According to Meyer, it is the suspenseful tension of music (arising out of our unfulfilled expectations) that is the source of the music’s beauty. While earlier theories of music focused on the way a noise can refer to the real world of images and experiences (its “connotative” meaning), Meyer argued that the emotions we find in music come from the unfolding events of the music itself. This “embodied meaning” arises from the patterns the symphony invokes and then ignores, from the ambiguity it creates inside its own form. “For the human mind,” Meyer writes, “such states of doubt and confusion are abhorrent. When confronted with them, the mind attempts to resolve them into clarity and certainty.” And so we wait, expectantly, for the resolution of E major, for Beethoven’s established pattern to be completed. This nervous anticipation, says Meyer, “is the whole raison d’etre of the passage, for its purpose is precisely to delay the cadence in the tonic.” The uncertainty – that crack in the melody – makes the feeling.

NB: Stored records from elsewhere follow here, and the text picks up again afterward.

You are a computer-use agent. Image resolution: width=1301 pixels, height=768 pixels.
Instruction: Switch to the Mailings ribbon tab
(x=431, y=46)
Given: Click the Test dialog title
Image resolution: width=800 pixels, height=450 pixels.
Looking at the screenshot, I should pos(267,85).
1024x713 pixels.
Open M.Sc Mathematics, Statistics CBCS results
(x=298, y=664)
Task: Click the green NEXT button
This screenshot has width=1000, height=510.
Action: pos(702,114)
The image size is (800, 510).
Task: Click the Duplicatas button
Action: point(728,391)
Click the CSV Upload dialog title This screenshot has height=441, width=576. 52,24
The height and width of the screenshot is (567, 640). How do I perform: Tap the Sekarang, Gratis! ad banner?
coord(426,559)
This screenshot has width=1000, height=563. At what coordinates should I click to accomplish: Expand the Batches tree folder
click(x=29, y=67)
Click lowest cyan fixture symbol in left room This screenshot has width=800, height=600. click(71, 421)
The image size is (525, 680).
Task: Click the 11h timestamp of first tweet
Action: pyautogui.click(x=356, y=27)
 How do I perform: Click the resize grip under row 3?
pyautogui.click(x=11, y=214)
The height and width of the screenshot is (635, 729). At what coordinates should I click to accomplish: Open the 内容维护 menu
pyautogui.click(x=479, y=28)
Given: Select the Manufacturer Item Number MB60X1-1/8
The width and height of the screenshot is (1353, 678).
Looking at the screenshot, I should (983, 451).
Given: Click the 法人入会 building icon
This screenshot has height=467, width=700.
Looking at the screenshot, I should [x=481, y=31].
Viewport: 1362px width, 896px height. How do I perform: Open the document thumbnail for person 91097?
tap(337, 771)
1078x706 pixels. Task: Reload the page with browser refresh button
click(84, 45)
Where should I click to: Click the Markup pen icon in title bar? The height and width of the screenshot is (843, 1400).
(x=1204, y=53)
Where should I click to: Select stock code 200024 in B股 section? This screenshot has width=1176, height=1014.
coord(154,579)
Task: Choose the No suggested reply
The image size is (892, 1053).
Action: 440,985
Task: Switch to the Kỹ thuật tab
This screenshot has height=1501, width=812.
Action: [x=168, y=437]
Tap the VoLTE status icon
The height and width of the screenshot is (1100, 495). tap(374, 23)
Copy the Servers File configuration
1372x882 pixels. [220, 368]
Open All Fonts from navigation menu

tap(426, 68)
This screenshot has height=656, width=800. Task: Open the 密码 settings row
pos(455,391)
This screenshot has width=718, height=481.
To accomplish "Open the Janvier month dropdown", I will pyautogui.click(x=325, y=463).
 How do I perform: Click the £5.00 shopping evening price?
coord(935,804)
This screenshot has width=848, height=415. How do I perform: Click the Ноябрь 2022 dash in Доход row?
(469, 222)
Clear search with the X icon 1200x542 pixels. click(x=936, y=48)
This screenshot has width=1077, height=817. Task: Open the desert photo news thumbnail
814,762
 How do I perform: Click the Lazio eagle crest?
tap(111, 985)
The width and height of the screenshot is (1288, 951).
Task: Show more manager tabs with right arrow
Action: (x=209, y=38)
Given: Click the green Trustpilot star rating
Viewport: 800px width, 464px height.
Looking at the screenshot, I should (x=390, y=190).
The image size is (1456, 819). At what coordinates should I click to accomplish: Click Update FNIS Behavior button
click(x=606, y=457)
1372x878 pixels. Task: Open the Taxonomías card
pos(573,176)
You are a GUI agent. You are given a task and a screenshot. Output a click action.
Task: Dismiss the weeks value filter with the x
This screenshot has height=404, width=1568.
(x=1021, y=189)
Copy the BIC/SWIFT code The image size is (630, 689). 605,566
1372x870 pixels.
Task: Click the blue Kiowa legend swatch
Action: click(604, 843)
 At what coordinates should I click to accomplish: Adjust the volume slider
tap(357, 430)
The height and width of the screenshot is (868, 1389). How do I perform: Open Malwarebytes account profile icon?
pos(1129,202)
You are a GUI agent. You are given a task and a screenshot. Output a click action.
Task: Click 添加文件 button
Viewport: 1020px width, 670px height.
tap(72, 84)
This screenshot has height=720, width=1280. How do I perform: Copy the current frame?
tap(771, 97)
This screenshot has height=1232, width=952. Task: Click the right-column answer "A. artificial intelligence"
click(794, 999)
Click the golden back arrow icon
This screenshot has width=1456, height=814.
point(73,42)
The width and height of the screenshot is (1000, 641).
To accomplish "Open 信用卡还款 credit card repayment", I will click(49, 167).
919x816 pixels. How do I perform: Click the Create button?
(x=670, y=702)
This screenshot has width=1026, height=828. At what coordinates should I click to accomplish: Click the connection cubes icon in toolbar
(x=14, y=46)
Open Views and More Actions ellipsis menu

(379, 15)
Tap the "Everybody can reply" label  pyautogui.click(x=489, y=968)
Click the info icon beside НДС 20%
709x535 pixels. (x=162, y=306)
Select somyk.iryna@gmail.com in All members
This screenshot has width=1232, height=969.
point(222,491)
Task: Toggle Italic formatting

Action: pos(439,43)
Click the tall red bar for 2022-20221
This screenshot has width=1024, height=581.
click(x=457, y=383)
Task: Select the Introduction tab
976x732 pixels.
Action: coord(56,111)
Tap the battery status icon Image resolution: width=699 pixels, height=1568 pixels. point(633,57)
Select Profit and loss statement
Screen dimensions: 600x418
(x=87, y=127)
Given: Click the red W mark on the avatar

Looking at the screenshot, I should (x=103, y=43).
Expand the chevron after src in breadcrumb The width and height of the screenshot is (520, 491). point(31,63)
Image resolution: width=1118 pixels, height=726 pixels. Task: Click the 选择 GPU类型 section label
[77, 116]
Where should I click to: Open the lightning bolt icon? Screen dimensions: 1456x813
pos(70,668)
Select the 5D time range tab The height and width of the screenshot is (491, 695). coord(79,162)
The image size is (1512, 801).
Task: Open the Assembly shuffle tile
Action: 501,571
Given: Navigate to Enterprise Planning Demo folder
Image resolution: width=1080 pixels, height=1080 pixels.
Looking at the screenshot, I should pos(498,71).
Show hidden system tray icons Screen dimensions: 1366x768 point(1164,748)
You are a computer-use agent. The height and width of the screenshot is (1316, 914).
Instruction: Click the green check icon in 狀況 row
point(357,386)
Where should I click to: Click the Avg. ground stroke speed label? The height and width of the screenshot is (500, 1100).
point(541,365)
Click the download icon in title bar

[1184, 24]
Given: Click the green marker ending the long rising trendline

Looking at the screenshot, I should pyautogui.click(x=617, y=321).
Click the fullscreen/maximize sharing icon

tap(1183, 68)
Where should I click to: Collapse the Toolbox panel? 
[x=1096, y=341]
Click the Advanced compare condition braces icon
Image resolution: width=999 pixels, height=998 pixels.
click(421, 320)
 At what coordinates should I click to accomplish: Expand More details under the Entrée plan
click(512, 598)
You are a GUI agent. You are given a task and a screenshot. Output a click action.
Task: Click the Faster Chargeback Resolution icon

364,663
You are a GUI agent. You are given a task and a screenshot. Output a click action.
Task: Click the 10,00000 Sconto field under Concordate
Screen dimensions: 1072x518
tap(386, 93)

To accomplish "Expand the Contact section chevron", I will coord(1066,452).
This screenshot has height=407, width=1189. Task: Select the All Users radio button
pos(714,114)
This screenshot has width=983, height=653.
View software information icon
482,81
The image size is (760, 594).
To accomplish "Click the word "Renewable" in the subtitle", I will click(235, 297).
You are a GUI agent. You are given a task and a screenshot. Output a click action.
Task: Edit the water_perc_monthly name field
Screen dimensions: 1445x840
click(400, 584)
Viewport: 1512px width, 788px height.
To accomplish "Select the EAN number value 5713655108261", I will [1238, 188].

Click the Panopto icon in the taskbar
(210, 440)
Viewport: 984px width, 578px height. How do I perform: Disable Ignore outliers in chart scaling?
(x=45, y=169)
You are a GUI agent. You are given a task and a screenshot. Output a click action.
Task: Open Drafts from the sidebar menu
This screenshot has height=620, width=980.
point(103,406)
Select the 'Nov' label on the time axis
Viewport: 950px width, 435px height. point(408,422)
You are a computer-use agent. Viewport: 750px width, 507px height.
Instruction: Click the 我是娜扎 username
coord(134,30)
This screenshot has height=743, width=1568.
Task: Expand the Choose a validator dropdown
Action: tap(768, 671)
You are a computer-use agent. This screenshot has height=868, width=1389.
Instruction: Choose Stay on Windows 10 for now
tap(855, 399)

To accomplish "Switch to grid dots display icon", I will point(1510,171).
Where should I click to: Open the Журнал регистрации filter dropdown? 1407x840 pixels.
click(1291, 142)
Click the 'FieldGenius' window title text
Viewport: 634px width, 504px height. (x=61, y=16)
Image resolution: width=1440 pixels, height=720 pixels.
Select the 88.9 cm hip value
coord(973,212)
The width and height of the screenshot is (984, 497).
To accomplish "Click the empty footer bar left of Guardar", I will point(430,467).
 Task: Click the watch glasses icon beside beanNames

Why the feeling of beauty is useful

What I like about this speculation is that it begins to explain why the feeling of beauty is useful. The aesthetic emotion might have begun as a cognitive signal telling us to keep on looking, because there is a pattern here that we can figure out it. In other words, it’s a sort of a metacognitive hunch, a response to complexity that isn’t incomprehensible. Although we can’t quite decipher this sensation – and it doesn’t matter if the sensation is a painting or a symphony – the beauty keeps us from looking away, tickling those dopaminergic neurons and dorsal hairs. Like curiosity, beauty is a motivational force, an emotional reaction not to the perfect or the complete, but to the imperfect and incomplete. We know just enough to know that we want to know more; there is something here, we just don’t what. That’s why we call it beautiful.”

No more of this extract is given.